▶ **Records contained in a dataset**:
---

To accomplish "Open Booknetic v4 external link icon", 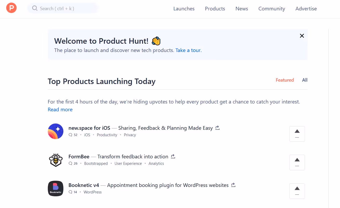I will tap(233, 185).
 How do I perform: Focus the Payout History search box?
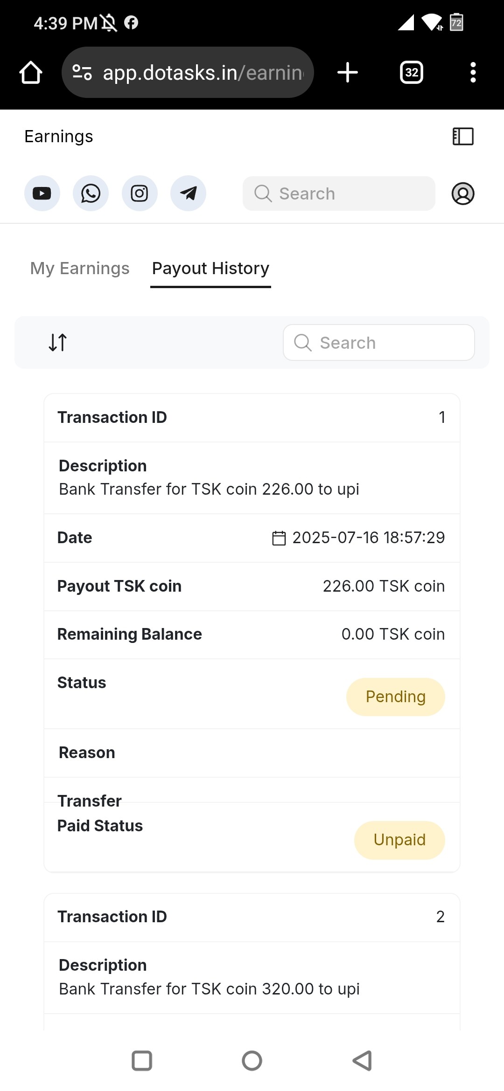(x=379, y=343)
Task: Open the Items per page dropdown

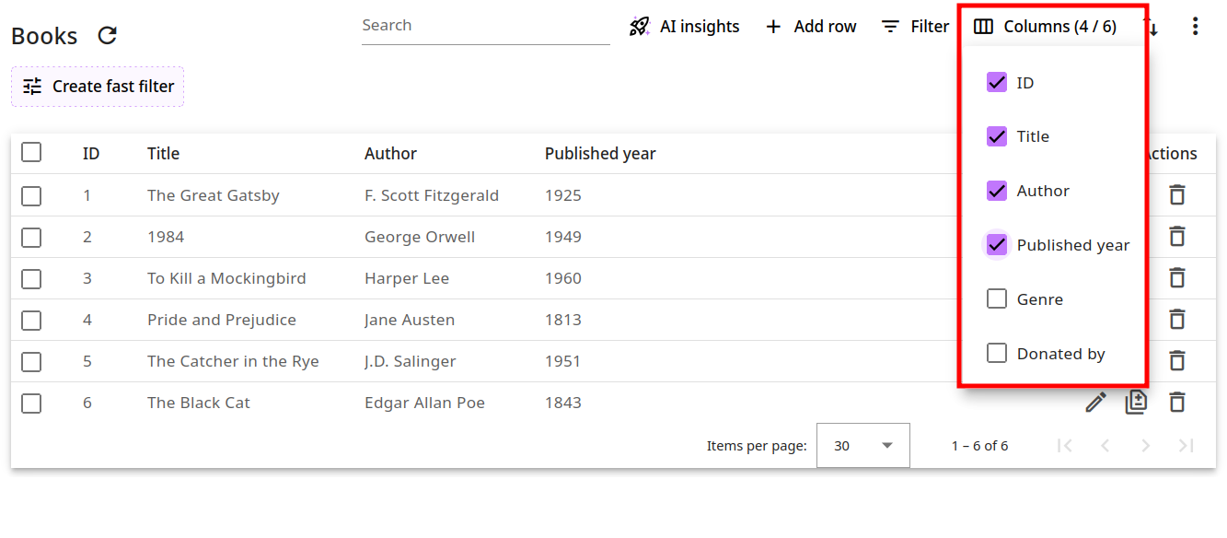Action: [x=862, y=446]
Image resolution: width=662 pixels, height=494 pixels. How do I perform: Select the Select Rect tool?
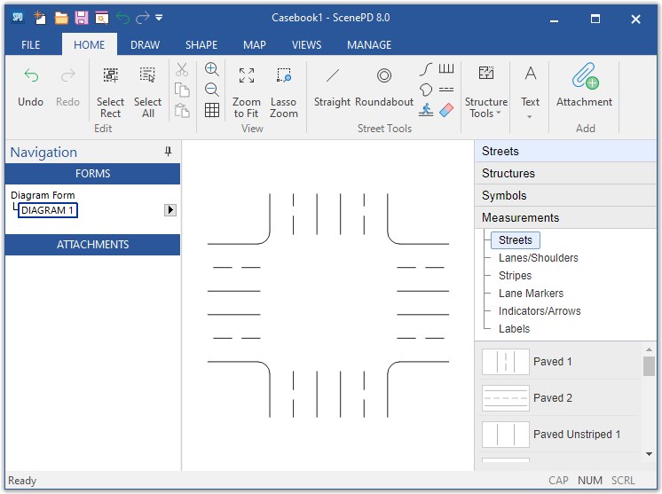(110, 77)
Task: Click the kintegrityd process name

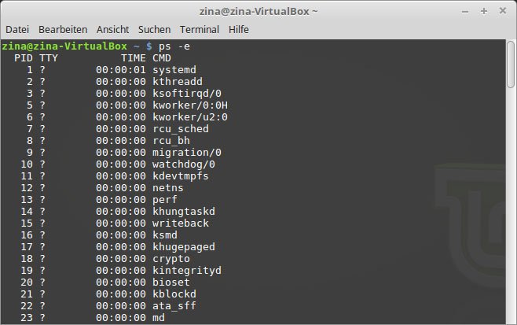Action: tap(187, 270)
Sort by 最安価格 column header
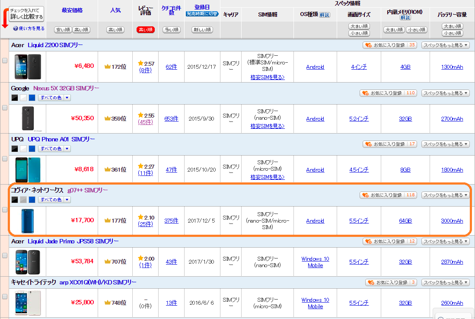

---

▶ **Work to complete**:
Without the pictures, retype exactly the lines from the one that holds "Image resolution: width=662" to the last line of the data above, both of them included.

▶ **Result of the exercise**:
Image resolution: width=662 pixels, height=494 pixels. How do I perform: Select the Select Rect tool?
(110, 77)
Task: Click the kintegrityd process name

Action: tap(187, 270)
Sort by 最安価格 column header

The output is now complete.